Step 3: Search for Suspect Regular Files
You can further analyze the compromised file system by looking at the most recent modification time, most recent access time, and creation time of its regular files. Arne Vidstrom's MACMatch is an extraordinarily useful tool that lets you search for files by their most recent modification time, most recent access time, or creation time within a certain time frame. For example, if you know approximately when a security incident occurred because of the logs or other evidence you garnered, you can list all the files that were created during that time. Suppose you know that the security incident occurred between 2:00 p.m. on January 6, 2004, and 2:45 a.m. on January 7, 2004. You can run the command
macmatch C:\ -c
2004-01-06:14.00
2004-01-07:02.45
to obtain a list of all files created during that time period. The -c switch tells the utility to look at the creation time. The other two switches you can use are the -m switch, which tells the utility to look for the most recent modification time, and the -a switch, which tells the utility to look for the most recent access time. Reviewing the files that have changed or been accessed (i.e., read) in a time period will undoubtedly take longer but might be valuable for diagnosing how the security incident occurred.
Step 4: Obtain Access Rights
Obtaining the access rights for files and registry keys is possible with Sysinternals' AccessEnum tool. AccessEnum lists the Read, Write, and Deny access rights for the files contained in the directory or registry key you specify. Double-clicking the accessenum.exe file launches the GUI, which Figure 1 shows.
Sorting through the returned data can be tedious. Fortunately, you can export the data in a tab-delimited format for easy importation into a spreadsheet. You should look for non-administrative users with Read or Write access to system-critical files. You should also look for nonauthorized users who have access to data that's crucial to your organization. In the latter case, you need to be familiar with your access policies.
After you complete these four steps, you should create a list of all the commands you've run as well as create a hash for each of the output files you've created, following the instructions I gave in Part 1. Remember to store these hashes in a separate file. In addition, you need to print a copy of the file so that you can later verify that the evidence you collected wasn't tampered with.

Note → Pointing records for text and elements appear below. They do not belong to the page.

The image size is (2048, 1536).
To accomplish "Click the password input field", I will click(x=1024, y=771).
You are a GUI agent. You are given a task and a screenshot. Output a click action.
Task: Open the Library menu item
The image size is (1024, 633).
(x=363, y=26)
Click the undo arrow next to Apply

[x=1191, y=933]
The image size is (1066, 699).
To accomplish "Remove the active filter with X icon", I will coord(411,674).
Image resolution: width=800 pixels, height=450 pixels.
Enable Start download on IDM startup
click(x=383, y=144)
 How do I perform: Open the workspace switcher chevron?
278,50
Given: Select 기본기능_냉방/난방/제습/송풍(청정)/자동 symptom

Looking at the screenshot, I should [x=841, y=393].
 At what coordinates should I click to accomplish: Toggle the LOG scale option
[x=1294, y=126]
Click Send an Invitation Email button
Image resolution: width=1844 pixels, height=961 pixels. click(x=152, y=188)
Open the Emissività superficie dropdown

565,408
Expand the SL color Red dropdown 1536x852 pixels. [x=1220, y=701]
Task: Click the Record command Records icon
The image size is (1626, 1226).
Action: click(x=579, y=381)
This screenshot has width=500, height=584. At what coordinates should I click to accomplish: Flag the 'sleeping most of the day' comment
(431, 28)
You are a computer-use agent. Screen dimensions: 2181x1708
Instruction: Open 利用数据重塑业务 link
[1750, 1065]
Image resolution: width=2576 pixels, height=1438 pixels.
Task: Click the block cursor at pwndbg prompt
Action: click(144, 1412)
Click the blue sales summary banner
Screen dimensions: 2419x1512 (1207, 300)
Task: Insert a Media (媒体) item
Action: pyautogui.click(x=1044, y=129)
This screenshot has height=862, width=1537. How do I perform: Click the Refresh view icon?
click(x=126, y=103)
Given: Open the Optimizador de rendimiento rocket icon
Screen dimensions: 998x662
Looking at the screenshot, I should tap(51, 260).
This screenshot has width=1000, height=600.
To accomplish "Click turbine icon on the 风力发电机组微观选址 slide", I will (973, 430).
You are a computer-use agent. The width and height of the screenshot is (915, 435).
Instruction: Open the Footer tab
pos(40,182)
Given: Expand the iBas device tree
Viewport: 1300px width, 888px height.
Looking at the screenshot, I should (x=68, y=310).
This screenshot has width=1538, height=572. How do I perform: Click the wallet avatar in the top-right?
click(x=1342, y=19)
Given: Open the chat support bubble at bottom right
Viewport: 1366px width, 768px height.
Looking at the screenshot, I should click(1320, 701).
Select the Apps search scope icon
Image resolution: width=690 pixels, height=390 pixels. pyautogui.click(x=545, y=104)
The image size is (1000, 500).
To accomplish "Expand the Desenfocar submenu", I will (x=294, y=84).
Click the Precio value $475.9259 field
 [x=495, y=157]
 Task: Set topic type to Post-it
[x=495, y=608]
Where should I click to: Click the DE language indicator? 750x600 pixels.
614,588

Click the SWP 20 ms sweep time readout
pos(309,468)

You've now collected a wealth of data about the compromised machine and its file system. You should have enough information to make a decision about the computer's status and understand how to fix the problems you found. If you suspect that the analysis hasn't caught a problem or if you're dealing with a different type of security incident (e.g., a suspected insider as opposed to an outside intruder wreaking havoc), you'll want to read my next two-part series about this subject, which will show you how to perform a more detailed forensic examination of the compromised machine.
Careful preparation is key to responding to security incidents. Building the toolkit, testing the tools, and being familiar with the usual attributes of your systems are essential. Correct usage of the tools will help you quickly pinpoint the location of the intrusion and let you return to business as usual much sooner.